_What you will do_
Look through the lines below and extract any with the word "screenshot".

_Stored data_
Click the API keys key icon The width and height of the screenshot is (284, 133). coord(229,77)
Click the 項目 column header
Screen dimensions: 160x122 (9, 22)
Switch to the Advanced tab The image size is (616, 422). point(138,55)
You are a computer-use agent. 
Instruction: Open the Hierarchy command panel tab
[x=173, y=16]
* * *
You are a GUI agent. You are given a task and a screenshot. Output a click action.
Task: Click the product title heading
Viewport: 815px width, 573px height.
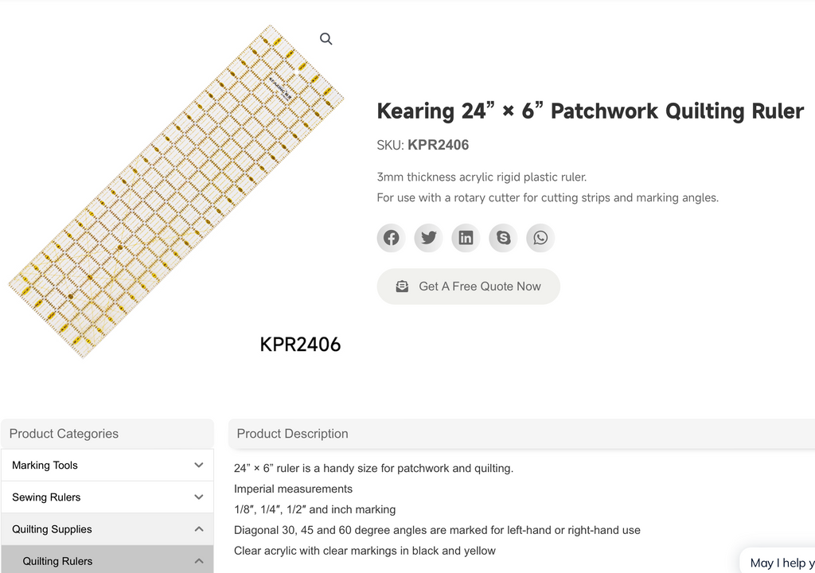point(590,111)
==
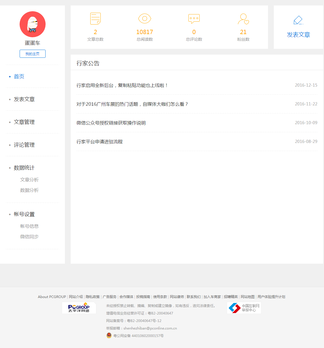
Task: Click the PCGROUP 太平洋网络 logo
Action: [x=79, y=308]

_Answer for the task_
Click the API keys key icon The width and height of the screenshot is (284, 133). coord(229,77)
You are a GUI agent. You are given a task and a screenshot. Output a click action.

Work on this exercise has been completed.